** Opening DATA block **

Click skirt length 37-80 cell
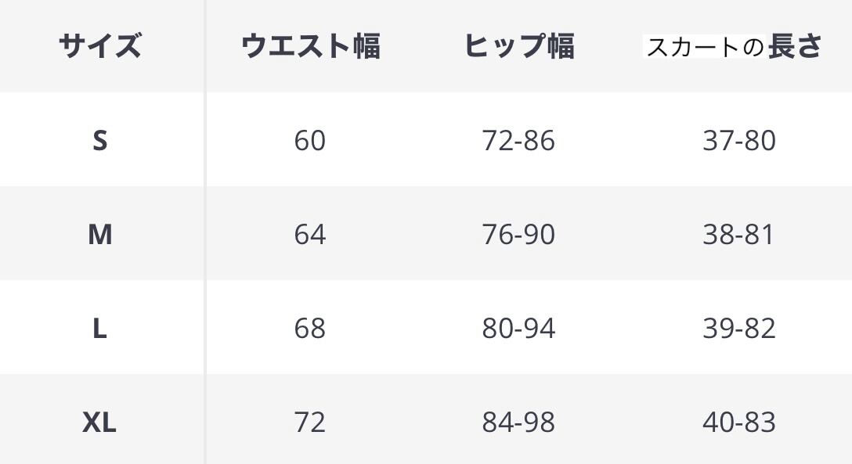 pos(738,141)
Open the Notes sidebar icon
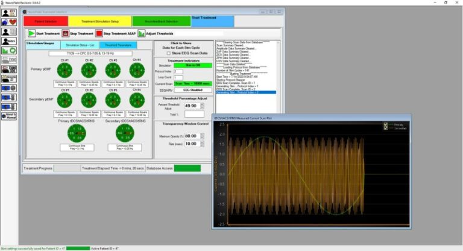Viewport: 463px width, 251px height. tap(8, 41)
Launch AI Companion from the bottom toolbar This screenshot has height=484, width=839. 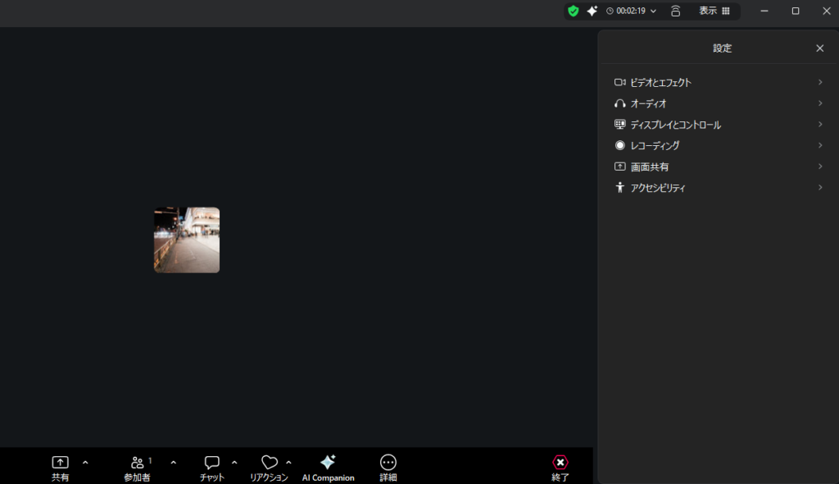click(328, 463)
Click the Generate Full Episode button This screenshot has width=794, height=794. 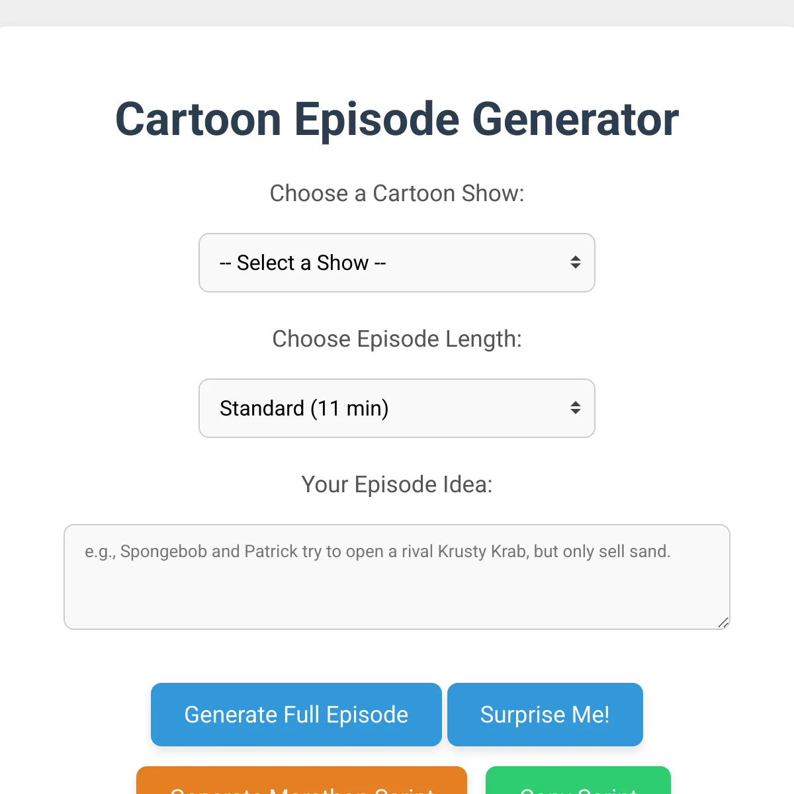[296, 715]
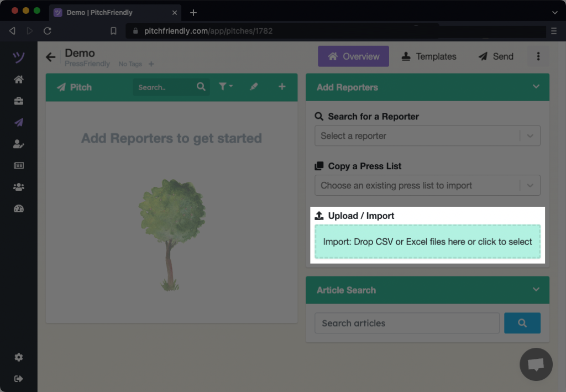Click the plus icon in Pitch header
The image size is (566, 392).
point(282,87)
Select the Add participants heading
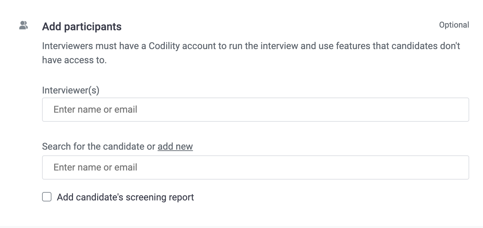483x228 pixels. click(x=82, y=27)
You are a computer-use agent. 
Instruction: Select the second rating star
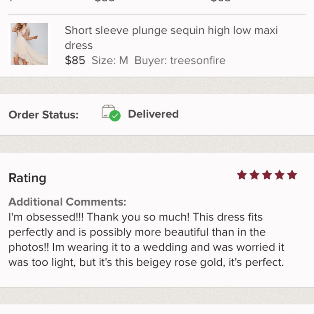click(x=254, y=175)
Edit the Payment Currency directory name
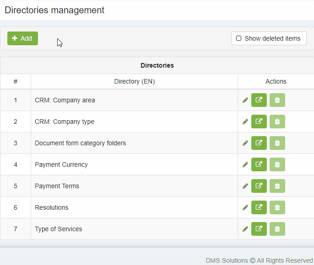This screenshot has height=265, width=314. [245, 164]
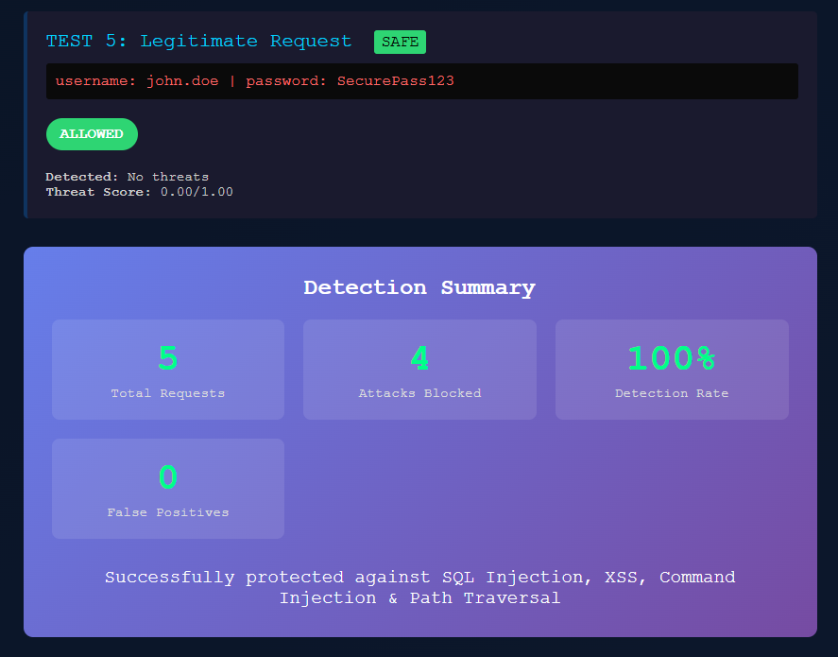
Task: Select the 'Detection Rate' label
Action: (672, 393)
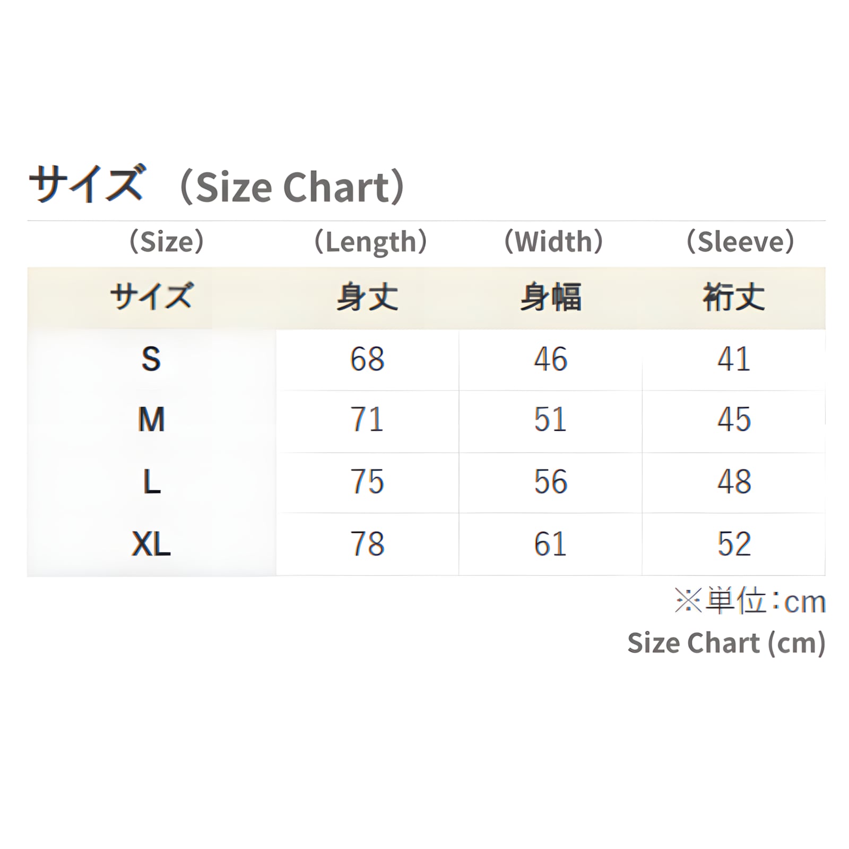
Task: Click the XL width value 61
Action: (550, 544)
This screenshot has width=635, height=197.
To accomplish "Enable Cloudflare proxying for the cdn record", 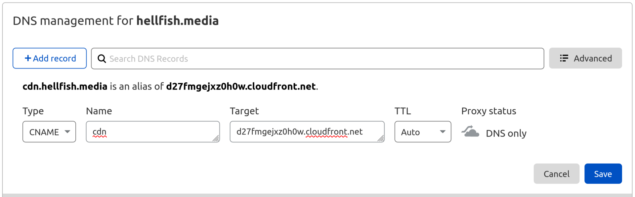I will pyautogui.click(x=470, y=132).
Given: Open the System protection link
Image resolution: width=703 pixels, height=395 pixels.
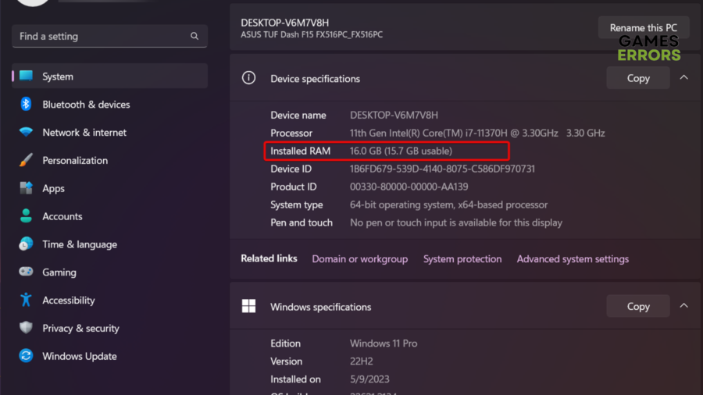Looking at the screenshot, I should (462, 259).
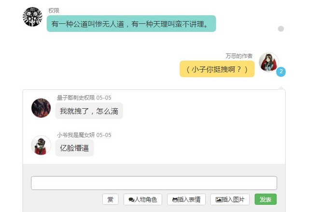This screenshot has width=309, height=212.
Task: Click 插入图片 to insert a picture
Action: click(230, 199)
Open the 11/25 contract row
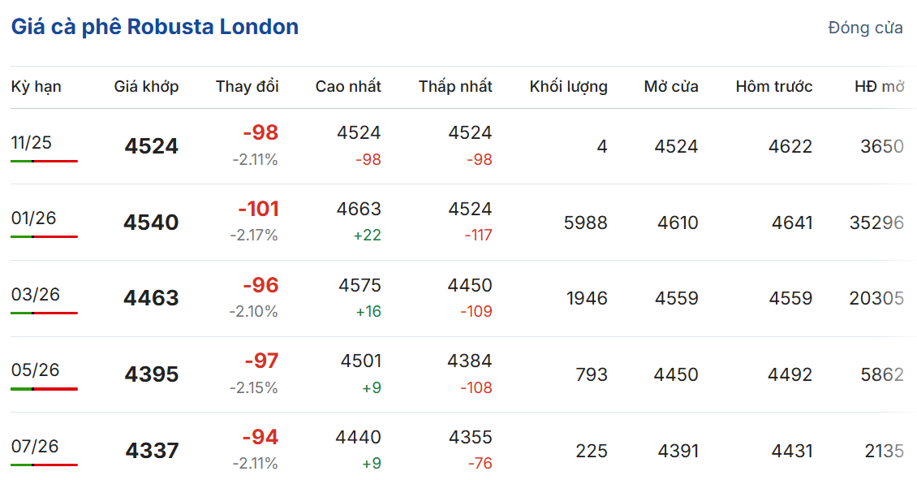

** Closing DATA block **

TASK TO CARRY OUT:
Without the pictures, set down the lines above from the line with "Select the Add participants heading" up to and including the line with "This screenshot has width=635, height=197." exactly as they stand.

WRITTEN SOLUTION:
Select the Add participants heading
483x228 pixels. click(x=82, y=27)
You are a computer-use agent. 
Instruction: Select the second rating star
click(x=254, y=175)
Edit the Payment Currency directory name
This screenshot has height=265, width=314. [245, 164]
Task: Select the 'Detection Rate' label
Action: (672, 393)
Task: Click the XL width value 61
Action: (550, 544)
This screenshot has width=635, height=197.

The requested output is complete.